One way to improve data center efficiency is to use dedicated infrastructure management software. These can be data center infrastructure management systems (Data Center Infrastructure Management, DCIM) or solutions based on supervisory control and data acquisition (SCADA) systems. They monitor the energy consumption of servers, storage, routers and air conditioning systems.

Such systems automatically distribute the load between servers, automatically turning off unused devices if necessary, and provide data center operators with recommendations for adjusting the speed of refrigeration fans.

DCIM solutions can detect that air conditioning fans are spinning too fast, and servers in the computer room do not need as much cold air flow. With the help of analytics and optimization, data centers can save tens and hundreds of kilowatts of energy.

Finally, AI itself can offer solutions to the problem of rising energy costs. Using machine learning, Google managed Reduce the amount of energy consumed by the cooling system by 40%. The neural network was trained to predict PUE based on 19 factors. For the calculations, a database containing 184,435 points with a resolution of 5 minutes was used; The accuracy of PUE prediction after training was 99.6%.

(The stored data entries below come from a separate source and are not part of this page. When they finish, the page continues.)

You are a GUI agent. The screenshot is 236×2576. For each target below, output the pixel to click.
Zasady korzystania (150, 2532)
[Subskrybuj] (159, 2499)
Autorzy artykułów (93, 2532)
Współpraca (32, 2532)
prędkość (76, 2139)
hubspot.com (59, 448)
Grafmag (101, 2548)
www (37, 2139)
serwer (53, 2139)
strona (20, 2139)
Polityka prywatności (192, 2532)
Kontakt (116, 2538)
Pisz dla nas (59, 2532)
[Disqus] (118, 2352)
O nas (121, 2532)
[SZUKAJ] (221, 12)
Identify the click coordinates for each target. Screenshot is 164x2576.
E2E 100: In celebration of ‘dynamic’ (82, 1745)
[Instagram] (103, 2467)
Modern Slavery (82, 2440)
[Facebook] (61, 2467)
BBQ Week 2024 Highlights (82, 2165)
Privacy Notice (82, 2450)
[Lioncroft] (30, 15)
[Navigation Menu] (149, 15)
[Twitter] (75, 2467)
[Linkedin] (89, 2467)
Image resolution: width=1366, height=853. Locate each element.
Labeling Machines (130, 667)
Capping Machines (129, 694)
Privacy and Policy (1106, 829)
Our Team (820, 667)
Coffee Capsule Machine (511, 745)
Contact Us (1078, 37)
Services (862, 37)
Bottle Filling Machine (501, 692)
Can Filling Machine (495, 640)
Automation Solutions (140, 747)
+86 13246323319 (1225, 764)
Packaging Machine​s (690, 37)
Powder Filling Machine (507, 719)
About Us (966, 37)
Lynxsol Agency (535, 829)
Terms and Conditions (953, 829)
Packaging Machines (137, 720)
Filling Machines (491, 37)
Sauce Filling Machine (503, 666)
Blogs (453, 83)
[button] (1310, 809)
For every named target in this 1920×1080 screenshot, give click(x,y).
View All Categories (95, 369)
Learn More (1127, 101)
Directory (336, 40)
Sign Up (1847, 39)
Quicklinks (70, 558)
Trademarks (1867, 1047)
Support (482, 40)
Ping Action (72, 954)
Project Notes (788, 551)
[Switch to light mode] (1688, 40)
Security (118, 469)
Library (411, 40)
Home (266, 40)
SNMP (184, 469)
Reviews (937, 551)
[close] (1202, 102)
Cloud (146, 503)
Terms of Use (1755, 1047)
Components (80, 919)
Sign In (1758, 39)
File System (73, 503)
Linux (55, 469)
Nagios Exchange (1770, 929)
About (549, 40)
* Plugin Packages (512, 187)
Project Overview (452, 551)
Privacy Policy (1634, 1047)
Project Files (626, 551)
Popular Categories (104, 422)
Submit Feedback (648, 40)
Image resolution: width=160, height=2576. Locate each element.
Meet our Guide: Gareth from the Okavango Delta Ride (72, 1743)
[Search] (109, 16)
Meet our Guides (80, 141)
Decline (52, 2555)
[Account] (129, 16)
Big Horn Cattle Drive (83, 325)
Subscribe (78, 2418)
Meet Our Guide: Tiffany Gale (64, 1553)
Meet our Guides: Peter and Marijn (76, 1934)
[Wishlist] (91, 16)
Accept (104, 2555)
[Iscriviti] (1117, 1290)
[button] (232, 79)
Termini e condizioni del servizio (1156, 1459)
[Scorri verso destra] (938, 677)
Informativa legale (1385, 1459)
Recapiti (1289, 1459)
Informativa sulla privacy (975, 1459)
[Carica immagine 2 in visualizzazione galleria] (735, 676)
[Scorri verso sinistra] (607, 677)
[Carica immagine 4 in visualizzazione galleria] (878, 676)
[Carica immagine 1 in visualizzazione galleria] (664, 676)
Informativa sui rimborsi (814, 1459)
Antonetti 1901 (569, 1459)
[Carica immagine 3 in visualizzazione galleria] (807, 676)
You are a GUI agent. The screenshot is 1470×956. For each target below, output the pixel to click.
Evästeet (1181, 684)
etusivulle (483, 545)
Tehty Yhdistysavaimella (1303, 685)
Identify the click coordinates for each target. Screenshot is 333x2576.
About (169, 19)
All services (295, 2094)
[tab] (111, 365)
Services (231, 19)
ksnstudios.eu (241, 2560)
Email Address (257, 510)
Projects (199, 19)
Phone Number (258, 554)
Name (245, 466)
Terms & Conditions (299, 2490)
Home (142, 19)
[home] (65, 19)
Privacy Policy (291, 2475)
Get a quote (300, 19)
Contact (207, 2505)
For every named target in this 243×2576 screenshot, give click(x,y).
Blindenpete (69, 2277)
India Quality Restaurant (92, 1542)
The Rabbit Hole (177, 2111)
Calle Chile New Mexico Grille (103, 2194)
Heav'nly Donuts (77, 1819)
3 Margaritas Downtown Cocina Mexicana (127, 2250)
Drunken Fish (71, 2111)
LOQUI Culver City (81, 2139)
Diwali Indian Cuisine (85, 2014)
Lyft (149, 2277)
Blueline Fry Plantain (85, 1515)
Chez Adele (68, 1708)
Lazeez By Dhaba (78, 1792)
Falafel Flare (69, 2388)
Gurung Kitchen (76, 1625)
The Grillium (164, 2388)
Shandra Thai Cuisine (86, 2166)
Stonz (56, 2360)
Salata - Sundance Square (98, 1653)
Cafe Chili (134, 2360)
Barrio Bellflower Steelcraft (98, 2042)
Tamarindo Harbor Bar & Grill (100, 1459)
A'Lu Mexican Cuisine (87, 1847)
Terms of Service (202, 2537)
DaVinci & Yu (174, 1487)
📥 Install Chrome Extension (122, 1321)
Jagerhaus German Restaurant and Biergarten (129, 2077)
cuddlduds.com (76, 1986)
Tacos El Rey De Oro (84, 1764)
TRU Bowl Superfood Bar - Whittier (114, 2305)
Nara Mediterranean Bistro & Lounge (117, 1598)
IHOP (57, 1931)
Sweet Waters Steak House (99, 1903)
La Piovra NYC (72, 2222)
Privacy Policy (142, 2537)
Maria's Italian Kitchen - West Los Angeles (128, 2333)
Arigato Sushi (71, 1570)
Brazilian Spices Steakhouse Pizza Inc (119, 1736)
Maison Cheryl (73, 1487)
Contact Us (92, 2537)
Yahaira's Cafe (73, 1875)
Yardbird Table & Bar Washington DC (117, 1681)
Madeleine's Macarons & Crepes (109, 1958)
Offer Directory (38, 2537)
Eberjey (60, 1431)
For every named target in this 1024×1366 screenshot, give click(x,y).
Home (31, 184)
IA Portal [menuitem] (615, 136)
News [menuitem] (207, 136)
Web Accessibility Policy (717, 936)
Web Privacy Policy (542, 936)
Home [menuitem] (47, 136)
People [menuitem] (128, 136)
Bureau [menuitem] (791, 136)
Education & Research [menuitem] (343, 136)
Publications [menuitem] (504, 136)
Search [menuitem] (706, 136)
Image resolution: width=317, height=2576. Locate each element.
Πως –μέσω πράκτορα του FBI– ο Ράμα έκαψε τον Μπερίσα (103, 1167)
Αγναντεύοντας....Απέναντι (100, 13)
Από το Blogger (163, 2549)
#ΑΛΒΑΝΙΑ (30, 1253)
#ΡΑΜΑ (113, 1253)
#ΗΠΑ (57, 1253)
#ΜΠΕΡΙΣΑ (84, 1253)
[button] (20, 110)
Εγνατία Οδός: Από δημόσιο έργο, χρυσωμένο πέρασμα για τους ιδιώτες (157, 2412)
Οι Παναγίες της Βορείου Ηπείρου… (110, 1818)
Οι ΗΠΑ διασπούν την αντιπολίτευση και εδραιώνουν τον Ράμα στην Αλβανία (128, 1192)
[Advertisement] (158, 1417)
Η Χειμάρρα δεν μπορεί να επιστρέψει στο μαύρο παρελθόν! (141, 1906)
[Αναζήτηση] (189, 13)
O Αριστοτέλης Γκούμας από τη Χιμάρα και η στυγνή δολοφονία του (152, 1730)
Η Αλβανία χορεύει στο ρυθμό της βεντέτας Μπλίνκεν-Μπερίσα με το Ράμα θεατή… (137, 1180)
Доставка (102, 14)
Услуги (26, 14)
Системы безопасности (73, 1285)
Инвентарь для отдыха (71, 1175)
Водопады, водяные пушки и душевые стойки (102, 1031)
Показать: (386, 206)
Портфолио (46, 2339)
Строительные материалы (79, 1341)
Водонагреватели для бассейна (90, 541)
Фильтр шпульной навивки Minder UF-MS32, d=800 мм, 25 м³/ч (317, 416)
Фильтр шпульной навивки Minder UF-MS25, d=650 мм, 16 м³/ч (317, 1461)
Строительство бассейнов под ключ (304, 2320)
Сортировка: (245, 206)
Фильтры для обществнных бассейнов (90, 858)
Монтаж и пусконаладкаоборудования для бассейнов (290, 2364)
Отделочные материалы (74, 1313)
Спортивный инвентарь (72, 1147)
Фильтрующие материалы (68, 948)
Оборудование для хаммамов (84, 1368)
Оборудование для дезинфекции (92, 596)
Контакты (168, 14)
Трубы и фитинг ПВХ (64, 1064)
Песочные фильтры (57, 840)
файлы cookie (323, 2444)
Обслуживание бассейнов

Now, for example, if some servers in a data center need to be shut down for a few days, the model will tell you what small changes to make to the cooling system to minimize the impact on PUE.

Conclusion

Data centers by their nature strive for high energy efficiency. Although a single data center can consume 10 to 50 times more energy per unit area than a standard commercial office building, data center energy consumption has increased little since 2010. Only with the powerful development of LLM, engineers were faced with the task of looking for unusual software and hardware solutions to reduce energy consumption.

In addition, virtualization itself reduces hardware maintenance, cooling, and energy costs. A report from the Environmental Protection Agency (EPA) states that server virtualization can lead to energy savings of up to 80%. Reducing equipment footprint also results in lower cooling costs, further contributing to overall savings.

Virtualization allows you to redistribute and expand virtual resources (processors, memory, storage) in real time. Using the services of IaaS providers, the client company pays only for the capacity actually used, which also helps reduce energy consumption.